Exercise prompt: For each statement below, say yes or no on whether it agrees with the course article that follows, and quote the article's deciding words. 1. The course is taught by Lecturer Shad Abdel. 2. Abdel prepares each lecture from a published textbook. 3. Abdel encourages two students to present their work for feedback.

Passage to read:
The Department of Mechanical and Aerospace Engineering launched a special topics course this semester titled AI in Mechanical, Aerospace, Biomedical and Design Engineering, taught by Lecturer Shad Abdel. With his help, graduate students, professionals and senior undergraduates can now learn how AI can be integrated into engineering.

Abdel says that what current generative AI models are missing are an engineering database, making them a less effective tool for generating novel designs for products or machine or components. But through his course, students will  evaluate select generative AI models tailored for mechanical and aerospace engineering design problems, as well as the integration of AI with traditional engineering workflows.

Students will study various topics related to machine learning, including artificial neural networks and graphical neural networks, which mimic the human brain to process data. By learning about AI processing, students can learn how AI models can be trained to create something new.

“We currently use generative AI based on theory and math,” Abdel says. “But we want to be able to use it to generate something new.

Due to the lack of published resources for a course such as this one, Abdel prepares each lecture with his own research and eventually plans to create a book to teach this topic to future students. When conducting his lectures, Professor Abdel provides his students with a PowerPoint, practice problems, and weekly projects. During class, Abdel focuses on encouraging participation from his students. Every week, he assigns a project for his students to apply their knowledge, typically discussed at the end of each class, then he encourages two students to present their work for constructive feedback.

“This specific course is teaching something that was not taught before, and this offer is not in every university in the states, and each class is not exactly the same,” Abdel says. “What I am trying to achieve with this course is something that would be based on a student’s understanding of AI. We teach them the principles, what they would use, and how they would apply it would be their own.”

Abdel says the special topics course will evolve into a graduate-level course that will be implemented in the spring. Senior-level undergraduate students who are interested in AI will also be able to enroll in the course.

“The course plants the seeds for research and serves senior undergraduates who want to take a graduate-level course,” Abdel says. “It’s also a good way for them to get into research.

Students who complete the course will be prepared to use AI in the industry. Abdel says AI can be applied to tasks that require human logic without endangering a human life. If trained correctly, aerospace engineers can use AI to make unexpected decisions in emergency situations – a task that programmed computers cannot perform.

“It’s just like science fiction,” Abdel says. “The sky is the limit right now.”

Supplied entries:
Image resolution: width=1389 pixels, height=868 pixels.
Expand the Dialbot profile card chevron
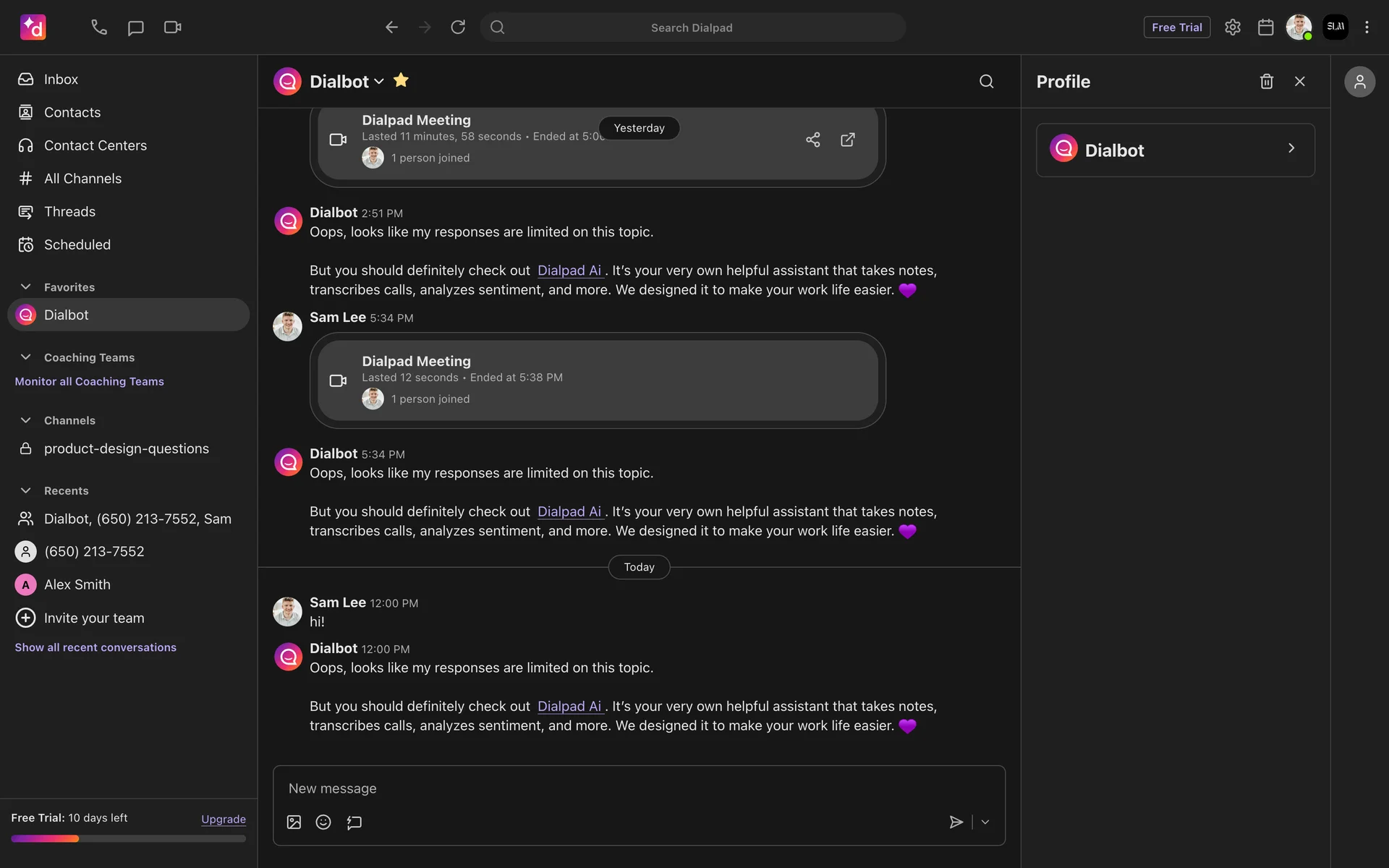pyautogui.click(x=1291, y=148)
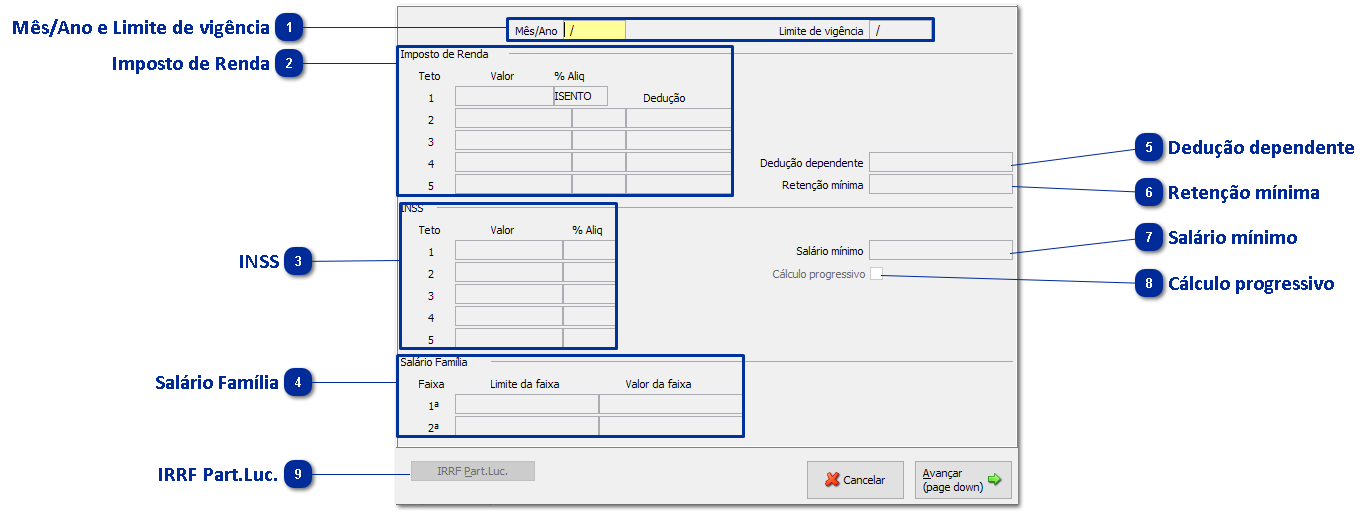Screen dimensions: 1371x514
Task: Focus the yellow Mês/Ano input field
Action: click(x=595, y=30)
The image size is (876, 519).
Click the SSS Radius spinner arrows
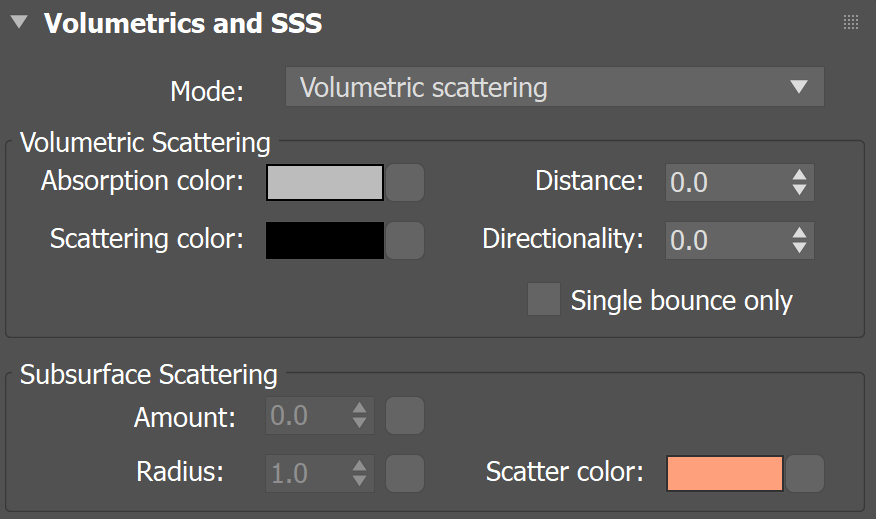pyautogui.click(x=360, y=473)
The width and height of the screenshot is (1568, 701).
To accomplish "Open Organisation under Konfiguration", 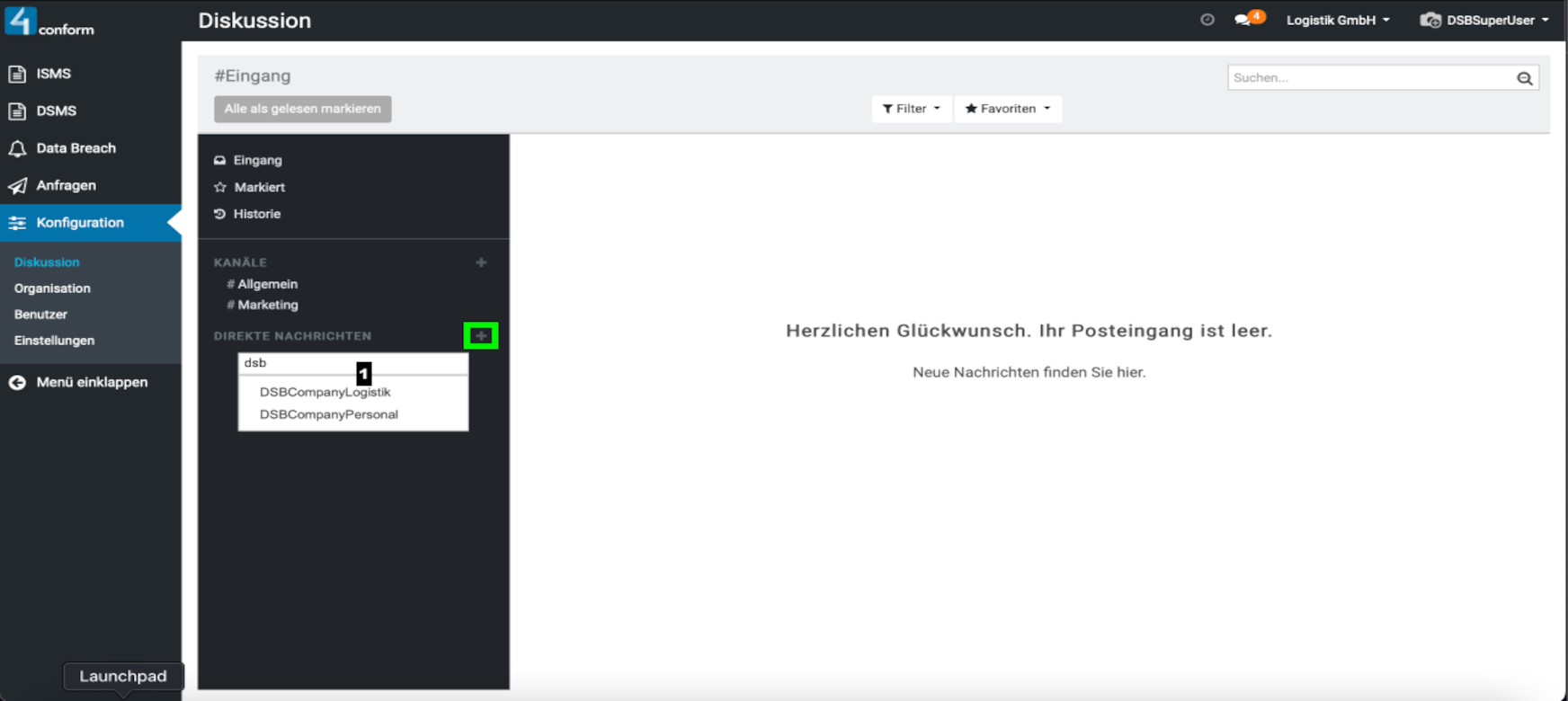I will point(52,288).
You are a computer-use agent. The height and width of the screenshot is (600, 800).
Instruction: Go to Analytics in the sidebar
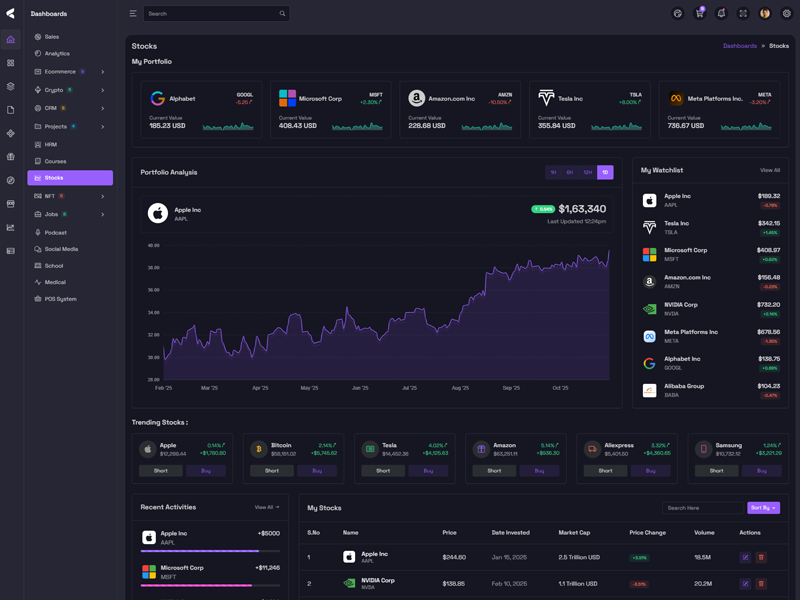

Written response:
1. Yes: "taught by Lecturer Shad Abdel"
2. No: "Abdel prepares each lecture with his own research"
3. Yes: "he encourages two students to present their work for constructive feedback"